## Required task
Reproduce every line of the listing from its start through the line holding "[Awwwards] (29, 27)", inclusive, request lines included, adding 28 to each coordinate in the answers. Give only those lines.

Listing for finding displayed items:

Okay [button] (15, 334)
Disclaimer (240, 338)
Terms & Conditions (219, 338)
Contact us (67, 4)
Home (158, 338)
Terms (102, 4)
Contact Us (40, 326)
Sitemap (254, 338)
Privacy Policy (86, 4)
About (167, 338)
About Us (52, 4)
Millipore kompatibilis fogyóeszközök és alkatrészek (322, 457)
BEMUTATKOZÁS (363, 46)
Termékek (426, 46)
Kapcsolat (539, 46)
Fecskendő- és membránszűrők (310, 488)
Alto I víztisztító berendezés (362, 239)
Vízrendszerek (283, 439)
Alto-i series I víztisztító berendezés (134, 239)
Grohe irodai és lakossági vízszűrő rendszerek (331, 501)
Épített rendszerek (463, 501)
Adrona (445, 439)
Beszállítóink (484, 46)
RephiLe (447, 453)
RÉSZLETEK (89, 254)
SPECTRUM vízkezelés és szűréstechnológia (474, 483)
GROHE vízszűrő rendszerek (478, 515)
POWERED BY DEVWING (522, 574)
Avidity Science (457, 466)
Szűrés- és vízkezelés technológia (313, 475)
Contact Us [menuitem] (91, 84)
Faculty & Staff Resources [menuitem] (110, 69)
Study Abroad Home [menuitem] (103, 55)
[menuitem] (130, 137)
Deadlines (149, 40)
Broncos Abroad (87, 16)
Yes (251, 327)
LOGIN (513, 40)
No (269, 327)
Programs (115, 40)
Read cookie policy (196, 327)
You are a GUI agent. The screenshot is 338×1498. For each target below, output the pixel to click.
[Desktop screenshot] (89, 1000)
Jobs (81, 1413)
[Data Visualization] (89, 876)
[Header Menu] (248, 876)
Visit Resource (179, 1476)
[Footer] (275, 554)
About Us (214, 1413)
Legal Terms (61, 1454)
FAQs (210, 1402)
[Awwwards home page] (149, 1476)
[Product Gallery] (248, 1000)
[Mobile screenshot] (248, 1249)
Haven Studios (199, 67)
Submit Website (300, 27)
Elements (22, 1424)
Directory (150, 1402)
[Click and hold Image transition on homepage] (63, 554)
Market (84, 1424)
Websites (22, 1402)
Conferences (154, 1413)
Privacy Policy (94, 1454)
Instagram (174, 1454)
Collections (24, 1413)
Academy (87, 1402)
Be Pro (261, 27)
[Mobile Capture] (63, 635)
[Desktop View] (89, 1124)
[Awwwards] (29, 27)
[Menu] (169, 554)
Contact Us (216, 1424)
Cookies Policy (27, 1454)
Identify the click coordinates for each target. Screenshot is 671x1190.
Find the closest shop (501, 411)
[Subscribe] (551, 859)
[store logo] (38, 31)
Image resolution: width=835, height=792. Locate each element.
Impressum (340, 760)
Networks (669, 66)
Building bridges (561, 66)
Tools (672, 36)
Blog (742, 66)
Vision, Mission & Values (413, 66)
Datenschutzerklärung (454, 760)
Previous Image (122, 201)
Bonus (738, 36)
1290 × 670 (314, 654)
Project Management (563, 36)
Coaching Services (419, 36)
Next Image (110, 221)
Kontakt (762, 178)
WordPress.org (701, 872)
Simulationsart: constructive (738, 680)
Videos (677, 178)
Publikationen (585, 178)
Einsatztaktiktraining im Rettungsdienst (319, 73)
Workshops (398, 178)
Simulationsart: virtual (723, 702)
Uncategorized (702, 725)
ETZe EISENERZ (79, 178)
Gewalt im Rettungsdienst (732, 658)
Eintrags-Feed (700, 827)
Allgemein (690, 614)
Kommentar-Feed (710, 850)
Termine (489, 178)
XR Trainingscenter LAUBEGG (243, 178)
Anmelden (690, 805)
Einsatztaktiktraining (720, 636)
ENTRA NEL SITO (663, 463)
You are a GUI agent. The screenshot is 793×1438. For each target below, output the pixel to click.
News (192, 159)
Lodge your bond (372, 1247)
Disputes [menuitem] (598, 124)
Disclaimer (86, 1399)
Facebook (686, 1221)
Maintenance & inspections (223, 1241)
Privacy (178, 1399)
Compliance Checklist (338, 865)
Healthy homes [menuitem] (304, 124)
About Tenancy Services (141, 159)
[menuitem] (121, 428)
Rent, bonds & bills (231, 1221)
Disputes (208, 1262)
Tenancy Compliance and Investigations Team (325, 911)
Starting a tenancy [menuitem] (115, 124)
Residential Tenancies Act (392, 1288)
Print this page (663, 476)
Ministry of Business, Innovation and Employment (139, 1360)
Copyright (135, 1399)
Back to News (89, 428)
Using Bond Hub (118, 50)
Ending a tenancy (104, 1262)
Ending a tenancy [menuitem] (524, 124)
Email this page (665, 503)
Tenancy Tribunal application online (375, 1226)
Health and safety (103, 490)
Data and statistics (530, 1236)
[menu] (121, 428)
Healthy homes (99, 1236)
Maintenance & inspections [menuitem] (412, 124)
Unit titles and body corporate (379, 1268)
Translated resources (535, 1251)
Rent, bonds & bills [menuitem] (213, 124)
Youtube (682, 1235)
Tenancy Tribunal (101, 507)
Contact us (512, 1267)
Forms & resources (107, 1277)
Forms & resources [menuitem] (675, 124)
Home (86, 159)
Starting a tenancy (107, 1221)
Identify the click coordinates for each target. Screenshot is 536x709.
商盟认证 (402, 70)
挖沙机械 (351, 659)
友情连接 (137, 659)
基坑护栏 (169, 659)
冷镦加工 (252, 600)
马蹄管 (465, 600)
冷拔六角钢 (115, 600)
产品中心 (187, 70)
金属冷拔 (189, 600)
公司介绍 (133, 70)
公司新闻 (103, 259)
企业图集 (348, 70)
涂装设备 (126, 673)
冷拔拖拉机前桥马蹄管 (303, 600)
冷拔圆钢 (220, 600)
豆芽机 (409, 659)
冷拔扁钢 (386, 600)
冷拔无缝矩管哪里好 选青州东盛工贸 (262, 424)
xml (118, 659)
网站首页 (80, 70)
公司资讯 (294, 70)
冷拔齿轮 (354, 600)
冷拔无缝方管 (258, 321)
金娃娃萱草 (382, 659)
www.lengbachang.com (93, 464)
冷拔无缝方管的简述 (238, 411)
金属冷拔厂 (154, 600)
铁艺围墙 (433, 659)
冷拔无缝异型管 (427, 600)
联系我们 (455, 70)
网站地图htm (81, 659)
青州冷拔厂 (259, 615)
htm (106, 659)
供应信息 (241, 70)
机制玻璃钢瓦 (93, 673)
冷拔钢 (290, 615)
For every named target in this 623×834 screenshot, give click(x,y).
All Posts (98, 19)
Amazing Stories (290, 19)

## Result
Okay [button] (43, 362)
Disclaimer (268, 366)
Terms & Conditions (247, 366)
Contact us (95, 32)
Home (186, 366)
Terms (130, 32)
Contact Us (68, 354)
Sitemap (282, 366)
Privacy Policy (114, 32)
About (195, 366)
About Us (80, 32)
Millipore kompatibilis fogyóeszközök és alkatrészek (350, 485)
BEMUTATKOZÁS (391, 74)
Termékek (454, 74)
Kapcsolat (567, 74)
Fecskendő- és membránszűrők (338, 516)
Alto I víztisztító berendezés (390, 267)
Vízrendszerek (311, 467)
Alto-i series I víztisztító berendezés (162, 267)
Grohe irodai és lakossági vízszűrő rendszerek (359, 529)
Épített rendszerek (491, 529)
Adrona (473, 467)
Beszállítóink (512, 74)
RephiLe (475, 481)
RÉSZLETEK (117, 282)
SPECTRUM vízkezelés és szűréstechnológia (502, 511)
GROHE vízszűrő rendszerek (506, 543)
POWERED BY DEVWING (550, 602)
Avidity Science (485, 494)
Szűrés- és vízkezelés technológia (341, 503)
Contact Us [menuitem] (119, 112)
Faculty & Staff Resources [menuitem] (138, 97)
Study Abroad Home [menuitem] (131, 83)
[menuitem] (158, 165)
Deadlines (177, 68)
Broncos Abroad (115, 44)
Yes (279, 355)
LOGIN (541, 68)
No (297, 355)
Programs (143, 68)
Read cookie policy (224, 355)
You are a GUI agent. The screenshot is 338×1498. For each target below, output the pixel to click.
[Desktop screenshot] (117, 1028)
Jobs (109, 1441)
[Data Visualization] (117, 904)
[Header Menu] (276, 904)
Visit Resource (207, 1504)
[Footer] (303, 582)
About Us (242, 1441)
Legal Terms (89, 1482)
FAQs (238, 1430)
[Awwwards home page] (177, 1504)
[Product Gallery] (276, 1028)
[Mobile screenshot] (276, 1277)
Haven Studios (227, 95)
Submit Website (328, 55)
Elements (50, 1452)
Directory (178, 1430)
[Click and hold Image transition on homepage] (91, 582)
Market (112, 1452)
Websites (50, 1430)
Conferences (182, 1441)
Privacy Policy (122, 1482)
Instagram (202, 1482)
Collections (52, 1441)
Academy (115, 1430)
Be Pro (289, 55)
[Mobile Capture] (91, 663)
[Desktop View] (117, 1152)
[Awwwards] (57, 55)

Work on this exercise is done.